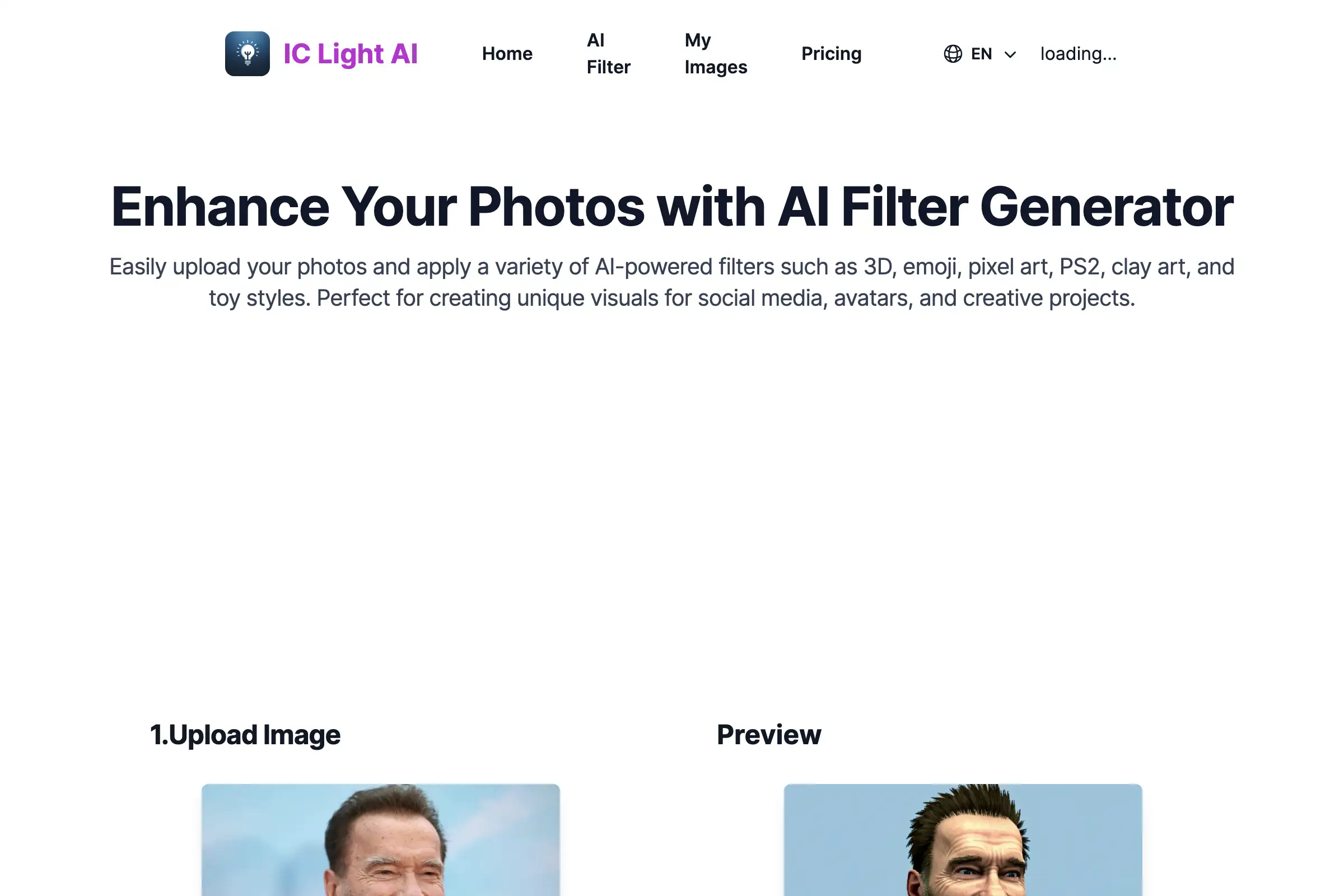Select the EN language color swatch

(981, 53)
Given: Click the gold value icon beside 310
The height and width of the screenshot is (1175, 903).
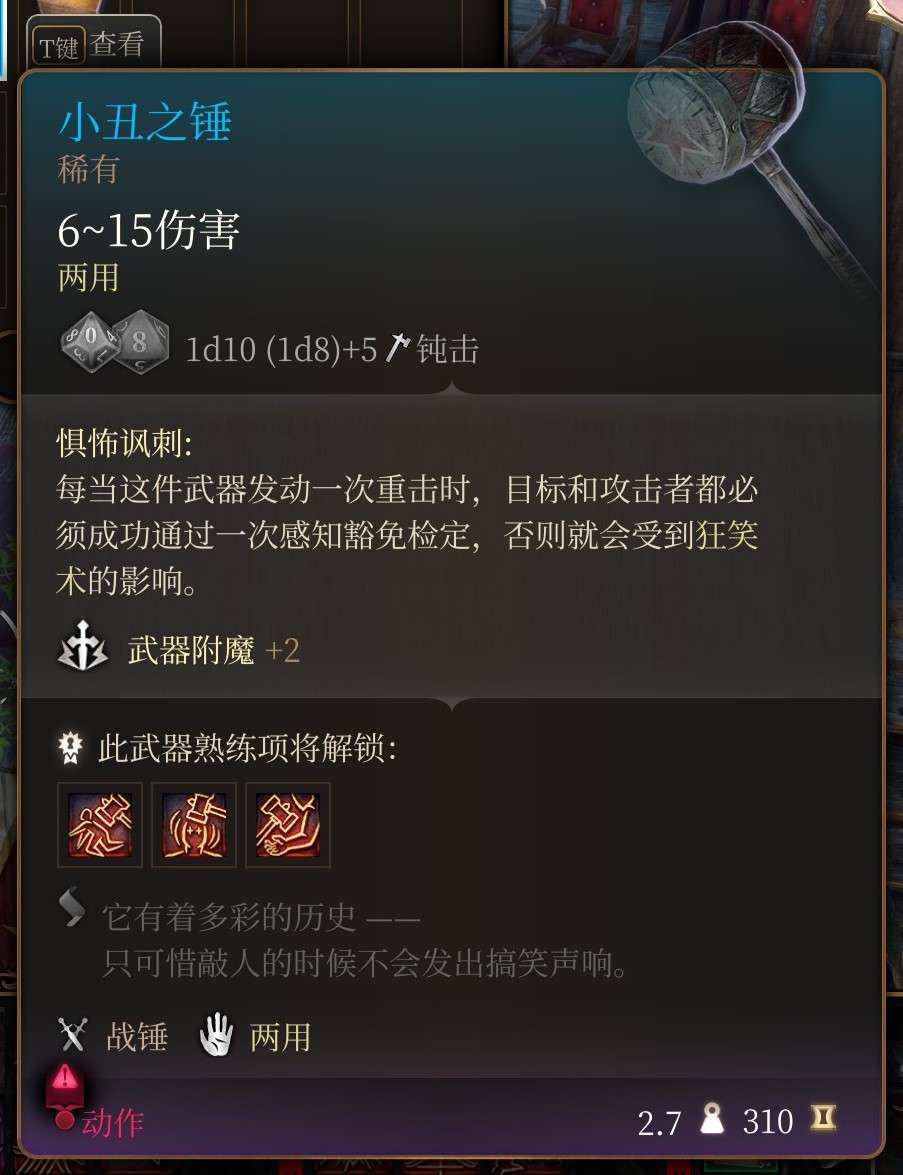Looking at the screenshot, I should [823, 1118].
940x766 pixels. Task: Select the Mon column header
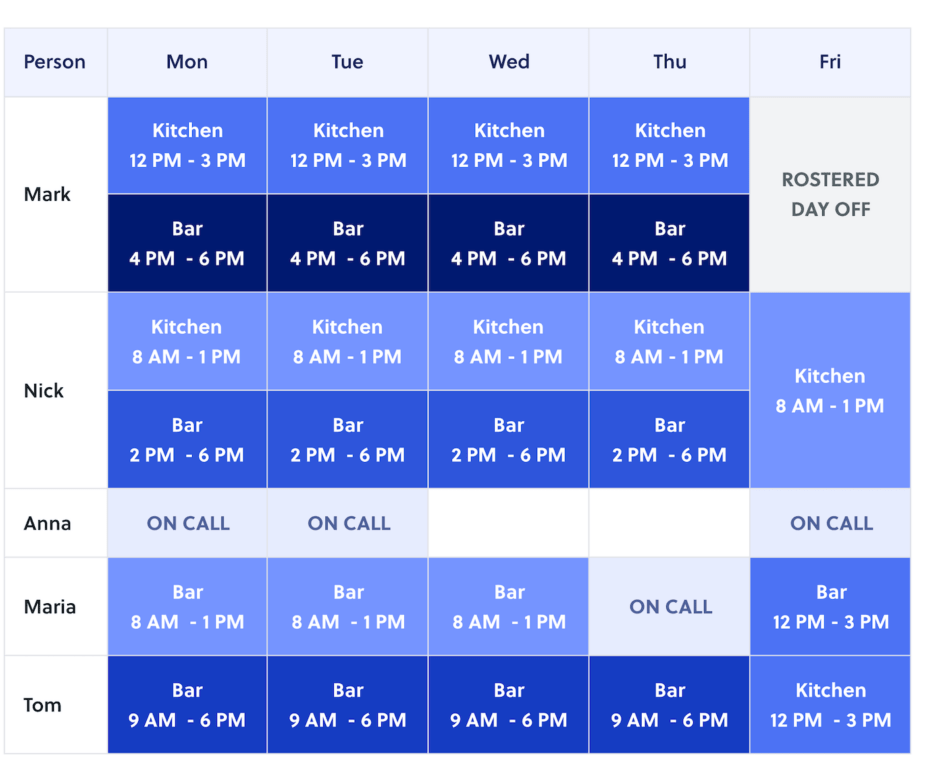[x=187, y=62]
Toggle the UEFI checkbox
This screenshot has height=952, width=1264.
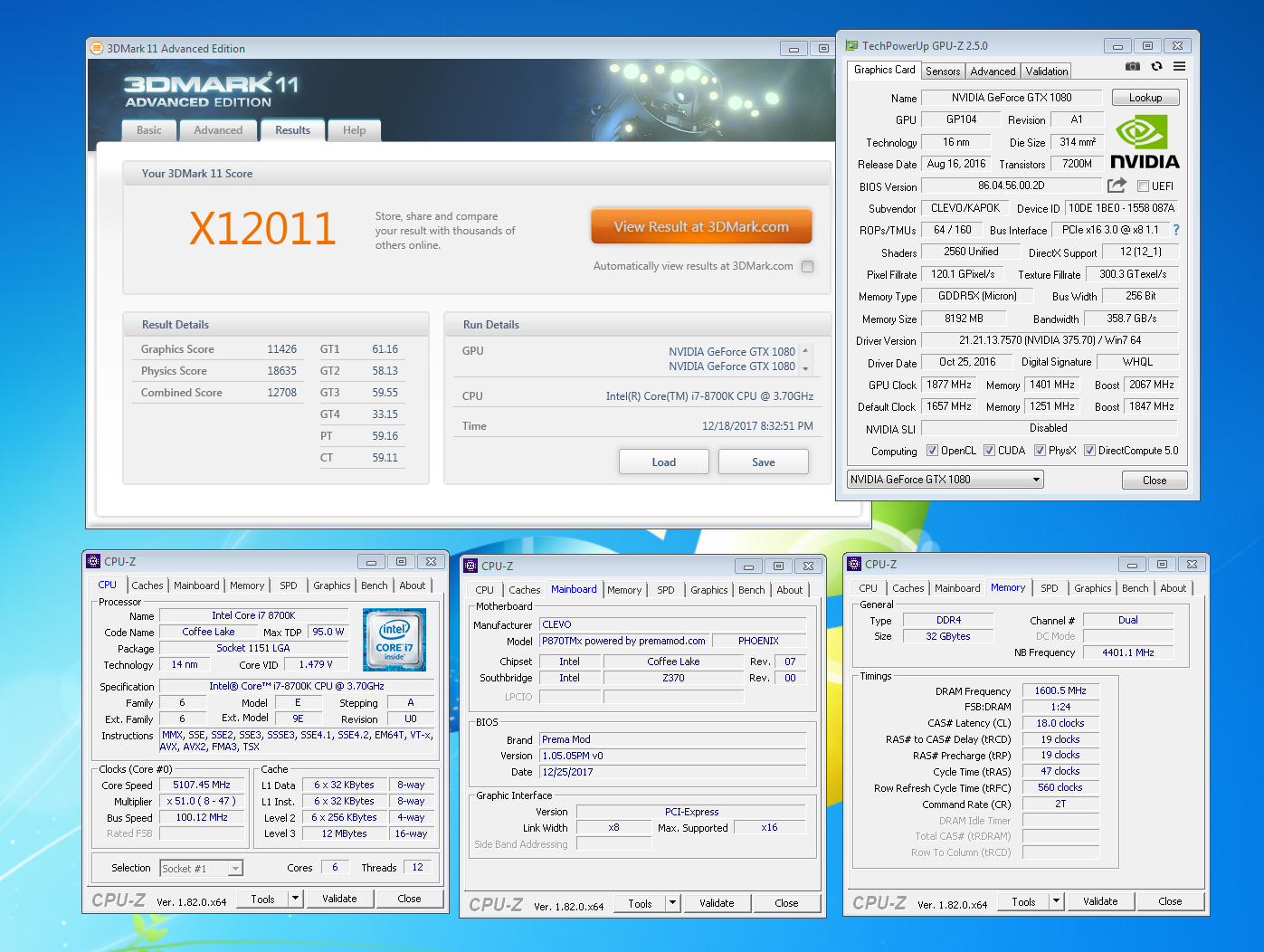point(1144,186)
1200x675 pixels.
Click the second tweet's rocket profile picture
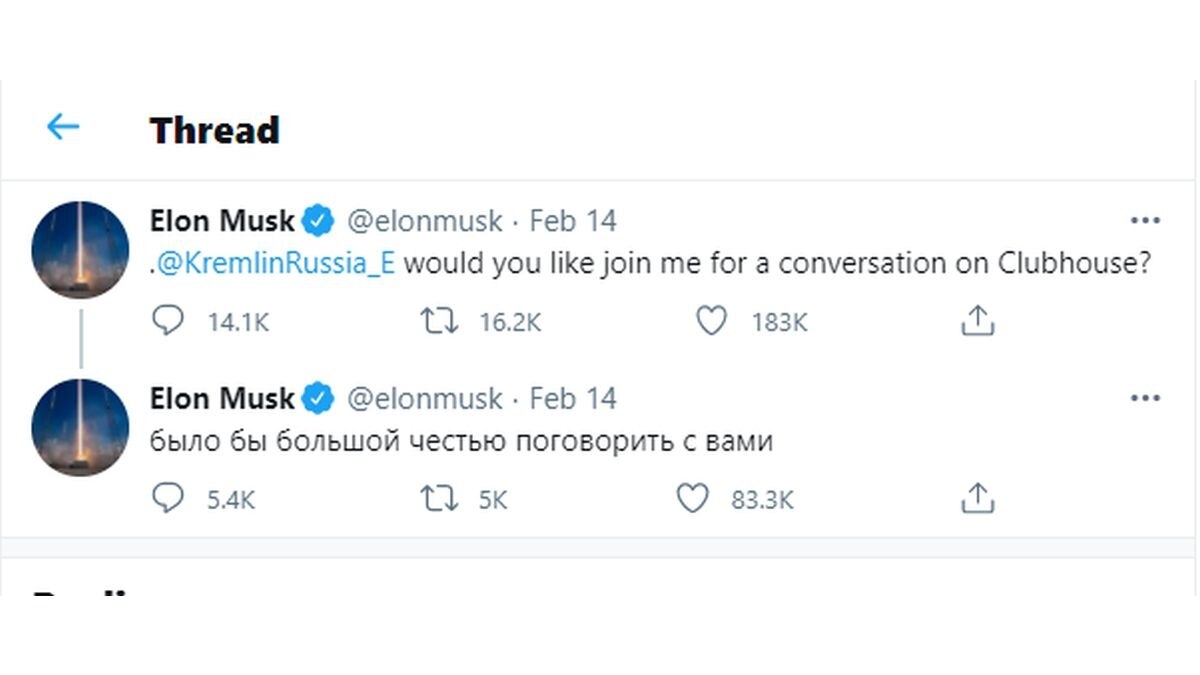(81, 427)
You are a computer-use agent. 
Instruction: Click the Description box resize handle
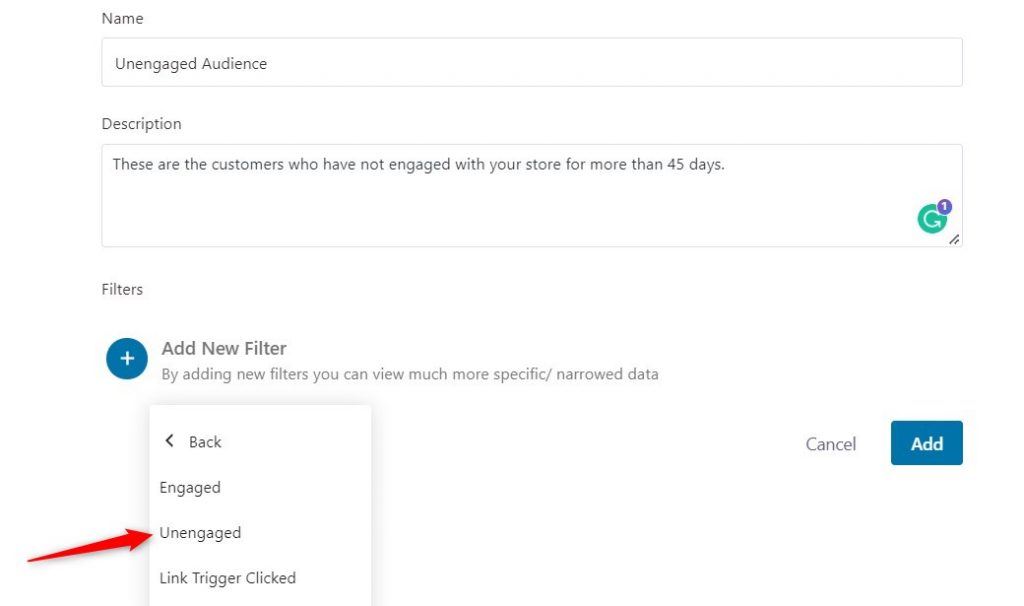click(x=954, y=240)
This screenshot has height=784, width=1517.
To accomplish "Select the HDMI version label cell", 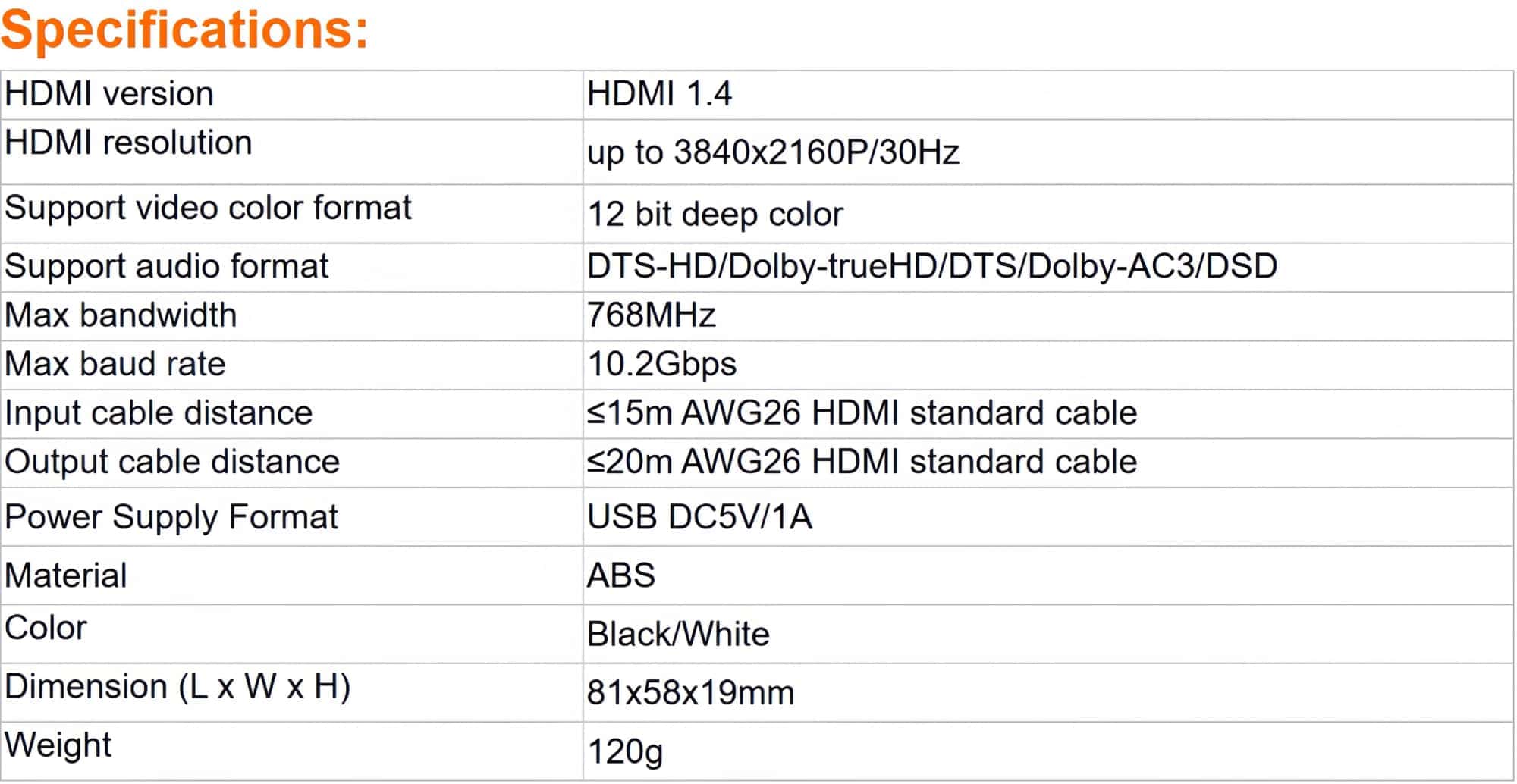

•••••

**What to work on**
Rewrite all of the items above, replacing "pixels" with "px" and leaving everything else unchanged. Omit the pictures from your answer.

**Full answer**
Select the EN language color swatch

(981, 53)
Given: Click the gold value icon beside 310
The height and width of the screenshot is (1175, 903).
Looking at the screenshot, I should [823, 1118].
940x766 px. Task: Select the Mon column header
[x=187, y=62]
Toggle the UEFI checkbox
This screenshot has height=952, width=1264.
point(1144,186)
1200x675 px.
Click the second tweet's rocket profile picture
(81, 427)
You are a computer-use agent. 
Instruction: Click the Description box resize handle
click(x=954, y=240)
This screenshot has height=784, width=1517.
To accomplish "Select the HDMI version label cell", 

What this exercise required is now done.